Eine demente Frau, die auf einmal wieder helle Momente hat. Körperlich eingeschränkte Menschen, die sich plötzlich ganz anders bewegen als vorher. Es sind Momente wie diese, die Andrea Schröter in ihrer Arbeit bestätigen. Dabei steht sie in diesem Fall gar nicht im Vordergrund. Es sind ihre beiden Therapiebegleithunde Flecki (8) und Abby (7), die für diese Effekte sorgen.

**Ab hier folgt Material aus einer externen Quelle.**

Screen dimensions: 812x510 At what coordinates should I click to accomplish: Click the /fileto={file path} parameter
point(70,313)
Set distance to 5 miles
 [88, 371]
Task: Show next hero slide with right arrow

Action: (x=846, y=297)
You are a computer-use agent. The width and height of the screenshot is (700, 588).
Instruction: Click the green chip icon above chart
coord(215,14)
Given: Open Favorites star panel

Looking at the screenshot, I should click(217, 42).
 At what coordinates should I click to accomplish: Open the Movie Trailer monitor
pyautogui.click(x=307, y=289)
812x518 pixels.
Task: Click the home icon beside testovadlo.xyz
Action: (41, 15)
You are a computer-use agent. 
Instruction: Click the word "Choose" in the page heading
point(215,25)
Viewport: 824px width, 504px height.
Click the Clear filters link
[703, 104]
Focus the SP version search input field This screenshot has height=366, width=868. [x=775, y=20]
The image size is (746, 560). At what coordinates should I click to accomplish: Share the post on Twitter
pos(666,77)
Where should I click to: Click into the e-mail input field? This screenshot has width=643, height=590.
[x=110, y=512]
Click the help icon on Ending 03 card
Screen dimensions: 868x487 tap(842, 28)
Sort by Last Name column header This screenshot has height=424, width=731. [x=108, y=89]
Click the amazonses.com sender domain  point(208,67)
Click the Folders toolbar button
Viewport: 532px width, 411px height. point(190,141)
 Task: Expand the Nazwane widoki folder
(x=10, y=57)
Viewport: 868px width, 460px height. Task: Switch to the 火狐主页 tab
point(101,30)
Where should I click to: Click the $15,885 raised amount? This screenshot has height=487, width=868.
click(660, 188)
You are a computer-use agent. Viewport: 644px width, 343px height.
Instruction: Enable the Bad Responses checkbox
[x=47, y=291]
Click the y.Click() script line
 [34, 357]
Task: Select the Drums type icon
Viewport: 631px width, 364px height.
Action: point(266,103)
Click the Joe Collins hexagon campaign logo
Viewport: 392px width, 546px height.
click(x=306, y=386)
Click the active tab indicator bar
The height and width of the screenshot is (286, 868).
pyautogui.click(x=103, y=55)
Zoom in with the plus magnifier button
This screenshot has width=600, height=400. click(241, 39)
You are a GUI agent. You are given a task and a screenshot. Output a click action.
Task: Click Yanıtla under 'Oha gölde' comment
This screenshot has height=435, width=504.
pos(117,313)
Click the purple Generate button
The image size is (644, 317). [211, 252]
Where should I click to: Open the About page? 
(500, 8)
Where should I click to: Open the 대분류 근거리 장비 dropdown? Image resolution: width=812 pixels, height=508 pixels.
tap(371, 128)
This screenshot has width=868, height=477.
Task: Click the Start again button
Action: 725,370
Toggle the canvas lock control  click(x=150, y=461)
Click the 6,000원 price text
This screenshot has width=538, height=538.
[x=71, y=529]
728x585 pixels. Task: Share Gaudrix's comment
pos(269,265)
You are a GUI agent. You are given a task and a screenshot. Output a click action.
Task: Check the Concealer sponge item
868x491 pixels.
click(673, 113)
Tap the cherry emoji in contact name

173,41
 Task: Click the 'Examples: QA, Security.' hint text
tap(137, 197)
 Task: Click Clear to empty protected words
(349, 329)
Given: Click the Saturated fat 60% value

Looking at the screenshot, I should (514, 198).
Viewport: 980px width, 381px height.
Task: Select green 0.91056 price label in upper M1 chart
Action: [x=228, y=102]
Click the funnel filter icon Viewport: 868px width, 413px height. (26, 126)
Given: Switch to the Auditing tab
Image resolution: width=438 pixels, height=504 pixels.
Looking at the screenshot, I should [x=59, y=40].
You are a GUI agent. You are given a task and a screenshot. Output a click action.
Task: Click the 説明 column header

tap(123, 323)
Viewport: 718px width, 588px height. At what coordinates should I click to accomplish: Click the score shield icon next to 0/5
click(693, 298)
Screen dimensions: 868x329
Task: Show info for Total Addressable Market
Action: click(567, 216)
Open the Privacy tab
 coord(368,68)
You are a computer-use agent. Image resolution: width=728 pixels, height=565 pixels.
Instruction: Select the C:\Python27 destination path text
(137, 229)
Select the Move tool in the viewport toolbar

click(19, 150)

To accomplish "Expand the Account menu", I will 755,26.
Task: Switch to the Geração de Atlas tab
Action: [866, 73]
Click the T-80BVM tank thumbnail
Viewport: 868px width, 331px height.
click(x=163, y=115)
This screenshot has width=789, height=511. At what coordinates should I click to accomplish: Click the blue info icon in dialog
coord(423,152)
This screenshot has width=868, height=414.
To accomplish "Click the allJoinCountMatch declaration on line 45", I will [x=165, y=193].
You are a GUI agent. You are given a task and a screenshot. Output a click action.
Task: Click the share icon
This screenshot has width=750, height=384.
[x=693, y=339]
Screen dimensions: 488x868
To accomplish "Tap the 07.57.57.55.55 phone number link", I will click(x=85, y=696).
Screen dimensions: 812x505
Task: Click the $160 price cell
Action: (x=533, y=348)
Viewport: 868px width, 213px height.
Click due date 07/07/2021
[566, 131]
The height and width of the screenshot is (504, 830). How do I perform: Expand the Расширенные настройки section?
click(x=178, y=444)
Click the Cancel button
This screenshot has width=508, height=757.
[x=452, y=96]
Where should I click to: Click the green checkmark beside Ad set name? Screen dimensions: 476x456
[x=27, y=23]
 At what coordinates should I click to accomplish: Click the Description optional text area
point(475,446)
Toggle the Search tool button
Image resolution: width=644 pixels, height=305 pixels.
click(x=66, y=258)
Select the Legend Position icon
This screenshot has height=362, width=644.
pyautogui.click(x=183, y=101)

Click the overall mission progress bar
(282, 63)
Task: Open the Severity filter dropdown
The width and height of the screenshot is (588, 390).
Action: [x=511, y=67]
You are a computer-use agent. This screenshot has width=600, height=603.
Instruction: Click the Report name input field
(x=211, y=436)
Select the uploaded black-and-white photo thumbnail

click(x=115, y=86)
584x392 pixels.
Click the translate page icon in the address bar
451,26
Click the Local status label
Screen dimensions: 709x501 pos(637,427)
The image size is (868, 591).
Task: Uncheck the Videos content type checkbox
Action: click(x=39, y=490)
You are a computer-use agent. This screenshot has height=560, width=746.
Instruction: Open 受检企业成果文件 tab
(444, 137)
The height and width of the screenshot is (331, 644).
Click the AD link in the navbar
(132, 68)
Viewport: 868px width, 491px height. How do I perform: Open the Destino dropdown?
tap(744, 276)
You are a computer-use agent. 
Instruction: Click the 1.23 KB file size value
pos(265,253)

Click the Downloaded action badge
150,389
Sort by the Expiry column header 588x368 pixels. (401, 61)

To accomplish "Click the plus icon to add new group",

Natürlich unter Schröters Anleitung. Die 59-Jährige ist in der tiergestützten Therapie ausgebildet, hat entsprechende Zusatzqualifikationen – unter anderem für die Arbeit mit Autismus-Spektrum-Störung (ASS) und als Natur- und Wildnistrainerin. Sie hat mit ihren Hunden in Altersheimen, Schulen oder Kindergärten gearbeitet. In Gevelsberg ist sie auch für das Hospiz Emmaus im Einsatz. Mit Flecki hat sie Kindern zum Beispiel dabei geholfen, besser über den Tod von Familienmitgliedern zu sprechen. Das Angebot kam vor allem über Spenden zustande. Eine wesentliche Rolle spielte hier das große Benefizkonzert „Rock for Children“.

Schröters Arbeit deckt ein breites Spektrum ab. Umso wichtiger ist die Ausbildung, die Tier und Mensch dafür absolvieren – eine Ausbildung, die Zeit in Anspruch nimmt. „Wenn Sie einen Welpen haben, wird der mit eineinhalb Jahren zur Prüfung zugelassen. Bei älteren Hunden geht es schneller“, erklärt Andrea Schröter. Ein Jahr sei aber das Mindestmaß. Ihre Aussagen bezieht sie auf das Münsteraner Institut für therapeutische Fortbildungen und tiergestützte Therapie (M.I.T.T.), bei dem auch sie und ihre Tiere lernten.

Ausbildung in Theorie und Praxis

Hier erfahren Hund und Halter, worauf es ankommt. So geht es anfangs um Grundlagen wie die Anatomie, die Physiologie und die Psychologie des Vierbeiners. Der Mensch lernt mehr über Tierschutz und rechtliche Bestimmungen. Später spielen die Grundlagen der Hundeerziehung, die Einführung ins Clickertraining und die Voraussetzungen für den Therapiebegleithundeeinsatz eine Rolle. Im weiteren Verlauf werden Ausbildungsziele festgelegt, bevor schließlich schriftliche und praktische Prüfung folgen. Die fertigen Teams müssen alle zwei Jahre eine Nachprüfung ablegen.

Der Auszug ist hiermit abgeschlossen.